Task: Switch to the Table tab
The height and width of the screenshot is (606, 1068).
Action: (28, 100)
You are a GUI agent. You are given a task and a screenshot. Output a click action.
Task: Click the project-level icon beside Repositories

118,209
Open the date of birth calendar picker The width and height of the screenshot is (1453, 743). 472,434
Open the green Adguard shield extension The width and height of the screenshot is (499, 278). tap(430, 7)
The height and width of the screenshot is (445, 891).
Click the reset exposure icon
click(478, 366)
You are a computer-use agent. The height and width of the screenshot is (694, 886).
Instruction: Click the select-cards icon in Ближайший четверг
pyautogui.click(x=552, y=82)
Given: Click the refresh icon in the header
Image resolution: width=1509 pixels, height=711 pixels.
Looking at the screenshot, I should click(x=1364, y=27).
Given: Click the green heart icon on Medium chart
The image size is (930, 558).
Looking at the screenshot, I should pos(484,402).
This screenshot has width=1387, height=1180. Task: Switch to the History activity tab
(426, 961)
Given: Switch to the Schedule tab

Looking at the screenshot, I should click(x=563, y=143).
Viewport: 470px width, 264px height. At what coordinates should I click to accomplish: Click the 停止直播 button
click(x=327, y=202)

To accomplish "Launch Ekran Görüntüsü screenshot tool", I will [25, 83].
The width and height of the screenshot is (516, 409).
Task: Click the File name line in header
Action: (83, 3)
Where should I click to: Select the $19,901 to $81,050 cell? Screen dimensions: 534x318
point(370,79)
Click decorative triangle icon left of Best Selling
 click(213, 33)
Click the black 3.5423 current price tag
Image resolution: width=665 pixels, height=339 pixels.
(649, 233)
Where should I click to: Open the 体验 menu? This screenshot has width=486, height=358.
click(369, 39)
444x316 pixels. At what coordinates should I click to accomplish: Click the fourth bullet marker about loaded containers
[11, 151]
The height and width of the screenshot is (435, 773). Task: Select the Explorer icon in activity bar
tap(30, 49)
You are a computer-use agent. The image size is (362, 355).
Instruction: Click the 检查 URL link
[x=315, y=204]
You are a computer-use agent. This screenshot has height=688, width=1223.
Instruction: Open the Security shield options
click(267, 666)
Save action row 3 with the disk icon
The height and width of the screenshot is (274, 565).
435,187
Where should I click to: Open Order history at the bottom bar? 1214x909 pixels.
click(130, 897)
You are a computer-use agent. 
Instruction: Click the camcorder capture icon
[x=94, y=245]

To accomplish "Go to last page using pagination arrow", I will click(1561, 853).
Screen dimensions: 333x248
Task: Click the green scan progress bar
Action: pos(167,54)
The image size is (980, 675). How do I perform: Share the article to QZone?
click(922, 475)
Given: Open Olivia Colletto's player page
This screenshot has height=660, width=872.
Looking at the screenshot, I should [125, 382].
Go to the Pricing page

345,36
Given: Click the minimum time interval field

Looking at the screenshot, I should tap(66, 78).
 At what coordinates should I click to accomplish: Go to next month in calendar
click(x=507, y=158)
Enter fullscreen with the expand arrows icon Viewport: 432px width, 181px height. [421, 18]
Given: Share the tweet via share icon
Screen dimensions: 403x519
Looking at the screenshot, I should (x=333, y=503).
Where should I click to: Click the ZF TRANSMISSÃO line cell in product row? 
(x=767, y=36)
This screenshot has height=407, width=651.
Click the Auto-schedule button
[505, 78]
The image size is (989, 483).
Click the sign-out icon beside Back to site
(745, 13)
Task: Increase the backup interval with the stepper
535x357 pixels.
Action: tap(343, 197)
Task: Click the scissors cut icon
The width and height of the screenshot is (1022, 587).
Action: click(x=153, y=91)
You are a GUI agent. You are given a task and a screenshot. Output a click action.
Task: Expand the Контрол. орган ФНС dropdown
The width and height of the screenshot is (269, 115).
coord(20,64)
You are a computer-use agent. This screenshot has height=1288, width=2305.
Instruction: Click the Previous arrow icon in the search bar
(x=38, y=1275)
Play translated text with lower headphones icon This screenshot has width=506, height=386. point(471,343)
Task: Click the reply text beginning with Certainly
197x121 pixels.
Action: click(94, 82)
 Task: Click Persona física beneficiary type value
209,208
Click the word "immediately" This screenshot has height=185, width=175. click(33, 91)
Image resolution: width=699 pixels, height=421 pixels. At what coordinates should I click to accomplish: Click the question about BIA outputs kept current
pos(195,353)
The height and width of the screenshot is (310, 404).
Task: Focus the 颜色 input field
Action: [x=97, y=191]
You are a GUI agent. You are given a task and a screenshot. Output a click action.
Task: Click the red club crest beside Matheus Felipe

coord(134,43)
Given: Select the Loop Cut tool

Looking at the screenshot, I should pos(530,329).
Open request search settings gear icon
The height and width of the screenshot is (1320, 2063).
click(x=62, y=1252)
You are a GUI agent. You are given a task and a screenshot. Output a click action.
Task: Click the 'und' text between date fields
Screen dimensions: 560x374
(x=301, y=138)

- [ÉNONCÉ ÉCRIT]:
Recopiez à l'identique les lignes du listing, de celle qui contient "Image resolution: width=699" jusqu'à celle qui contient "click(x=62, y=1252)", ces deux lignes comprises.

- [RÉSULTAT OBTENU]:
Image resolution: width=699 pixels, height=421 pixels. At what coordinates should I click to accomplish: Click the question about BIA outputs kept current
pos(195,353)
The height and width of the screenshot is (310, 404).
Task: Focus the 颜色 input field
Action: [x=97, y=191]
You are a GUI agent. You are given a task and a screenshot. Output a click action.
Task: Click the red club crest beside Matheus Felipe

coord(134,43)
Given: Select the Loop Cut tool

Looking at the screenshot, I should pos(530,329).
Open request search settings gear icon
The height and width of the screenshot is (1320, 2063).
click(x=62, y=1252)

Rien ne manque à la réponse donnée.